APSN Banner

Budiman launches election campaign

Source
Agence France Presse - May 26, 1999

Jakarta – The only Indonesian political party leader behind bars, Budiman Sujatmiko, was allowed to campaign Wednesday inside the walls of Jakarta's high-security Cipinang jail.

The 29-year-old leader of the once-banned People's Democratic Party (PRD), who is serving a 13-year term for subversion handed down when Suharto was still Indonesia's strongarm leader, had a limited audience for his views on the June 7 general election.

Allowed in were two wardens, two other jailed PRD officials and party supporters who negotiated their way past the guards throughout the day in groups of 30 or so at a time.

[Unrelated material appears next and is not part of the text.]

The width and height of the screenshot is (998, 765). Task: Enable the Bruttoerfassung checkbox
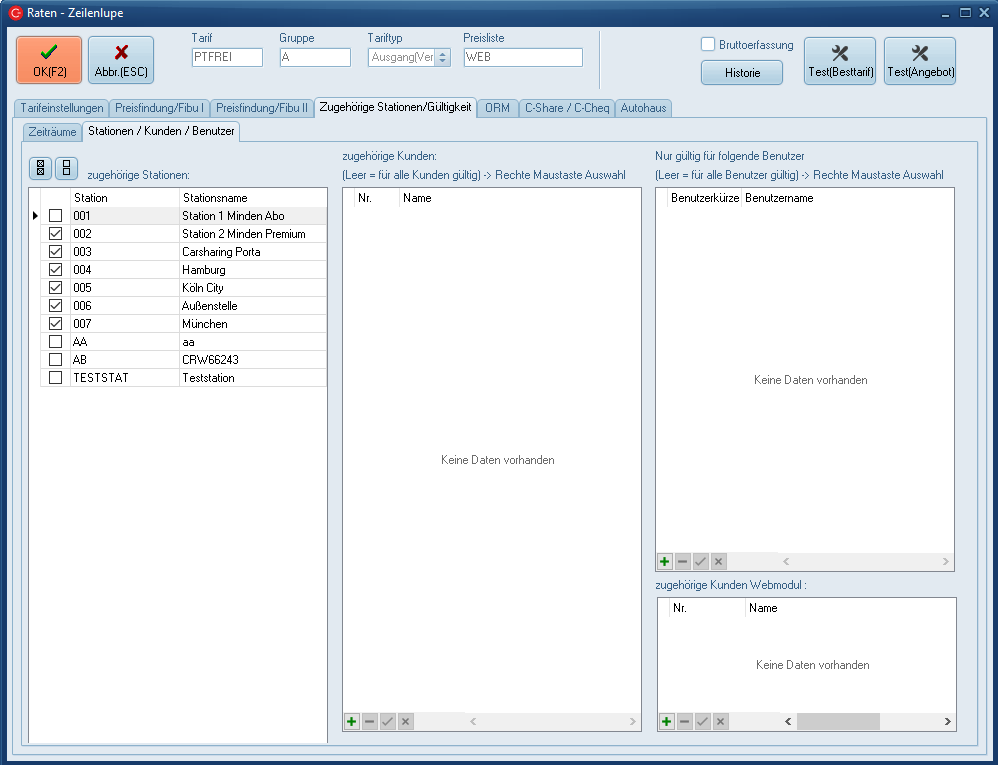[x=708, y=44]
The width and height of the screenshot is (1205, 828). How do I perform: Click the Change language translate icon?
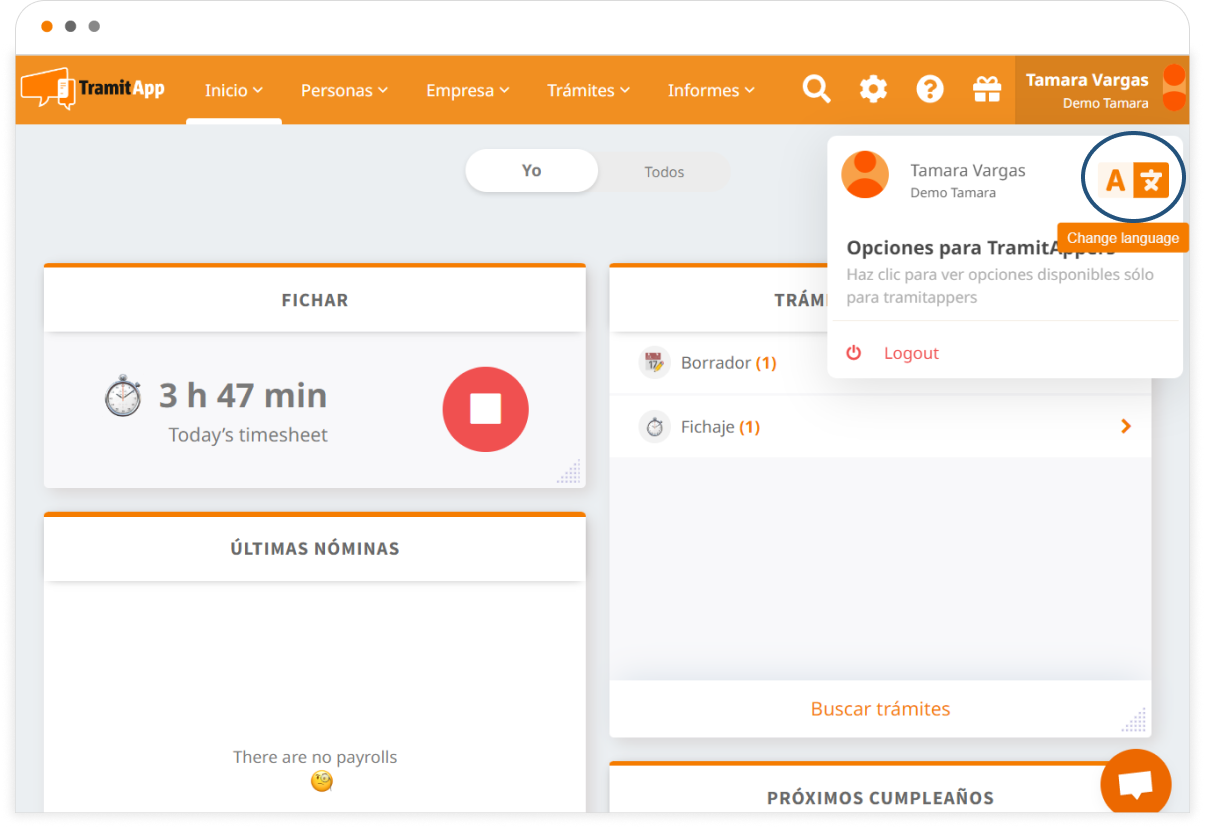click(1134, 181)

Outside the jail, Sujatmiko's followers draped the prison's metal gates with the party's red flag. The guards also screened journalists wanting to get in, allowing some in but barring foreign TV crews and most cameras.

The former student democracy activist, appearing as vigorous as ever despite two years in Cipinang and a week-long hunger strike which ended after he was hospitalised, outlined his party platform in a prison hall.

Also sitting in for part of the rally was Abdul Latief, a former jail-mate who served three decades behind bars for his involvement in an attempted coup in 1965, blamed on the communists.

Sujatmiko, whose party was banned under Suharto's rule, launched the PRD campaign platform by saying it championed a democratic state and parliamentary government.

He also came out strongly against the long-standing political role of the Indonesian military.

"There are only few parties that put heavy stress on immediate elimination of the military's dual function. And we can begin with them," he said.

"Civilian supremacy is a minimum prerequisite to democracy. If we failed to uphold this, democracy fails," he added. "The parliamentary system is important so that the executive becomes flexible and responsive." he said.

Commenting on a possible coalition with other parties, Sujatmiko said his party would only join parties that reject the political role of the military and support self-determination for East Timor.

He said among his party programs was the empowerment of a people's economy through cooperatives, and encouragement of foreign investment "as long as they don't control 100 percent of the ownership." Sujatmiko also blasted popular opposition leader Megawati Sukarnoputri, of the Indonesian Democratic Party for Stuggle – one of the strongest contenders for the presidency – for never raising the issue of political prisoners.

"To the best of my recollection, Megawati never talks about political prisoners, not only PRD, but all political prisoners," he said of the woman who his party defended when Suharto tried to put her in political limbo.

Sujatmiko, party secretary general Petrus Hari Haryanto and six other party activists have been in jail since being sentenced to between nine and 13 years in 1997. They were accused of inciting riots in Jakarta on July 27, 1996, when Megawati was fighting for her political life.

He and his followers have rejected offers of a presidential pardon, which would imply they were guilty and they would accept nothing but amnesty. "We reject the pardon because Habibie has not corrected Suharto's policy," he said.

The PRD is among the 48 political parties – all but three made legal since the downfall of Suharto a year ago – contesting the June polls.